Veranstalter Gisbert Hiller beschreibt die MPS Gäste als „alle positiv bekloppt, tolerant, friedlich und freundlich“, auch wenn das Mitbringen von Waffen wie Morgensternen, Äxten und Schwertern ausdrücklich erlaubt ist, wenn es sich um stumpfe und nicht scharfe oder spitze Waffen handelt. Auch der eine oder andere Enterhaken könnte dabei sein. Seit dem „Fluch der Karibik“ haben ganze Schiffsbesatzungen von Piraten, Männer wie auch Frauen, das Mittelalter geentert- und sie sehen verdammt gut dabei aus.

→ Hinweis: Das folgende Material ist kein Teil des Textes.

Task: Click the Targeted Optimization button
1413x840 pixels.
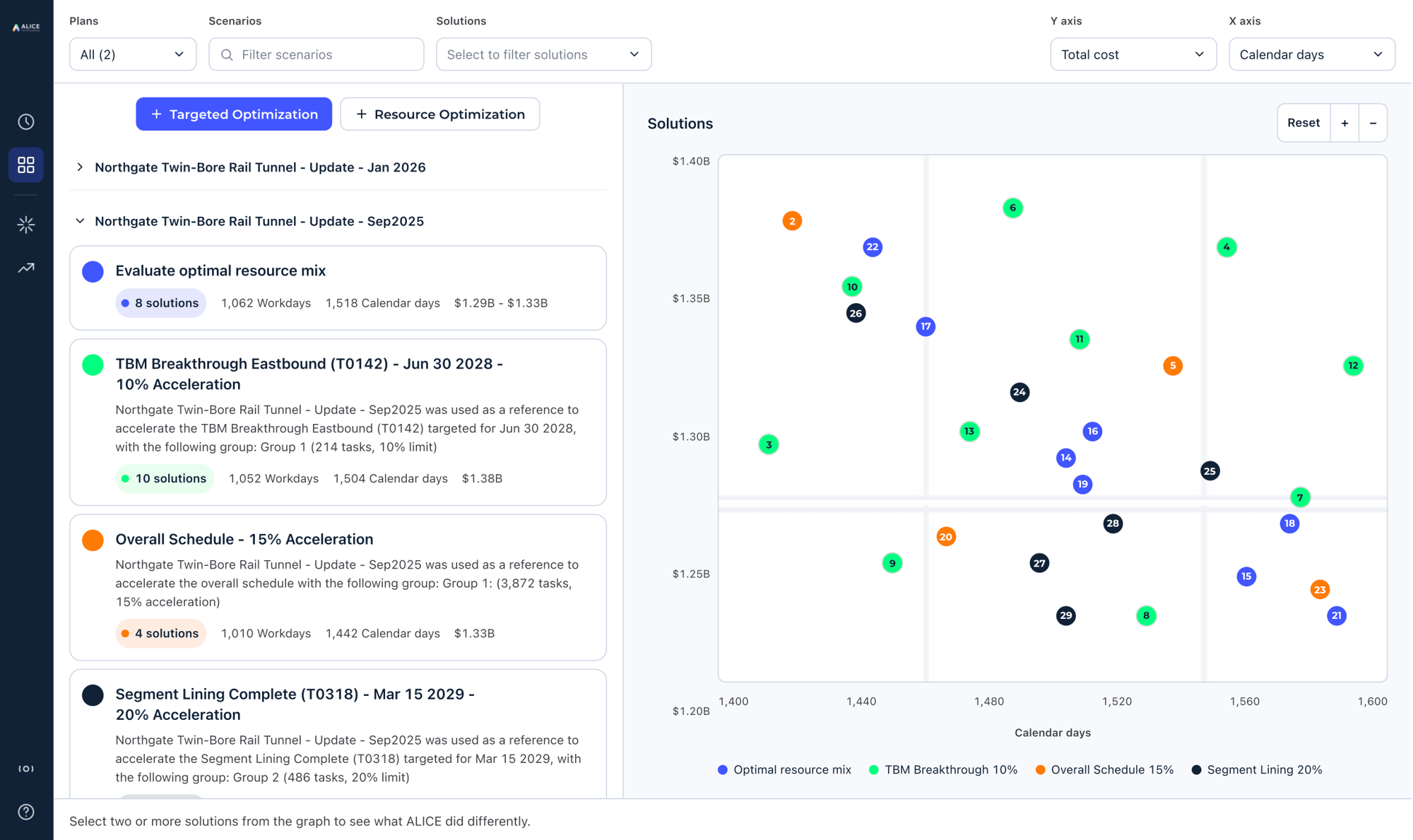Action: pos(234,114)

Das Abschlusskonzert am vergangenen Sonntag bestritten denn auch die Piraten von der Hase, „Mr. Hurley und die Pulveraffen“ aus Osnabrück, für die es am kommenden Wochenende wieder nach Wacken geht. Dabei ist auf dem MPS nicht alles martialisch. So fallen neben den attraktiven Piratinnen und Piraten in diesem Jahr die vielen von der Nordic-Ritual-Folk-Band „Heilung“ inspirierten Schamaninnen auf.

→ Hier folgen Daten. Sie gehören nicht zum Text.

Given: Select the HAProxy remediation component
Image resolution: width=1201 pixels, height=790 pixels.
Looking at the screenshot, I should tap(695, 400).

Vor der spektakulären Kulisse des Mausoleums lauschen Kreuzritter schottischen Dudelsäcken („Gott will es!“), Terry Pratchetts unfähiger Zauberer Rincewind zieht mit seinem Koffer mit den vielen Beinen über das Gelände. Frauen tragen Kettenhemd-Corsagen, an denen sie ein ganzes Jahr gehäkelt haben, und sogar die Hunde sind mit Drachenflügeln verkleidet. Piraten mit Kraken auf der Schulter oder einem Aal unter dem Arm, Menschen mit einem Geweih auf dem Kopf oder riesigen Fledermausflügel auf dem Rücken– „endlich normale Menschen“! Das ist das offizielle diesjährige Motto des MPS, das sich als buntes und tolerantes Festival versteht. Dazu gehört auch, dass die Piraten von „Katerfahrt“ die Regenbogenfahne schwenken, während ihr Publikum beim ausgelassenen Piraten-Pogo „Fick die AfD“ skandiert.

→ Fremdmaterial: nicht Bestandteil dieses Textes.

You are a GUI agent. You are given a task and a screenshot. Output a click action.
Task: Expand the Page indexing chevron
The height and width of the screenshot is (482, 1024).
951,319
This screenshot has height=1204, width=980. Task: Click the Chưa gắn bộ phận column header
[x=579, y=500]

Ansonsten ist hier überall das Klingeln von Glöckchen zu hören. Die Schellen an den Knöcheln von Gauklern waren ein Erkennungsmerkmal der „Spielleute“ genannten Musikanten, die „verehrt und angespien“ wurden und im „Spielmannsschwur“ besungen werden, der Hymne der Mittelalter-Rockband „Saltatio Mortis“, den Headlinern des ersten Wochenendes des Festivals, Bückeburg I. „Wer mit uns zieht ist nie mehr allein“ – diese Zeile aus dem „Spielmannsschwur“ drückt das Gemeinschaftsgefühl der BesucherInnen aus, die auf dem Markt und bei den Konzerten zusammenkommen.

Die Saison 2026 markiert das Ende einer Ära: Es ist das letzte Jahr mit den großen Musikbühnen, für die Besucher extra Eintritt bezahlen müssen und auf denen beliebte Bands der Szene wie „Faun“ und „Saltatio Mortis“ auftreten. Veranstalter Gisbert Hiller hat angekündigt, dass es das MPS in diesem Großformat in diesem Jahr zum letzten Mal geben wird. Ab 2027 stellt sich das Festival wieder etwas kleiner und familiärer auf, wie man es bis 2019 auch aus Telgte kannte.
Wer das MPS noch einmal im Großformat erleben möchte, kann sich am kommenden Wochenende (1. u. 2. August.) auf den Weg ins Drachenland in Bückeburg machen. Auf der Musikbühne sind dann „Feuerschwanz“, „Versengold“, „Subway to Sally“ und „Kupfergold“ zu hören. Der Markt findet Samstag von 11:00 – 24:00 Uhr und Sonntag von 11:00 – 19:00 Uhr statt, die Musikarena ist Samstag von 13:30 – 24:00 Uhr geöffnet.
Der Preis für den Besuch des Marktes beträgt an der Tageskasse am Samstag 14 € für Gäste ab 7 Jahren und 28 € für Gäste ab 15 Jahren, am Sonntag 11 € für Gäste ab 7 Jahren und 22 € für Gäste ab 15 Jahren. Das Kombiticket für Markt und Musik am Samstag kostet 41 € für Gäste ab 7 Jahren und 82 € für Gäste ab 15 Jahren.
Nach „Bückeburg II“ zieht das Spectaculum noch weiter nach Weil am Rhein (14.-16.8.), Speyer (22. u. 23.8.) und Luhmühlen (4.-6.9.). Außerdem gibt es ein Retro-MPS um das historische Wasserschloss in Borken im Münsterland (26. u. 27.9.).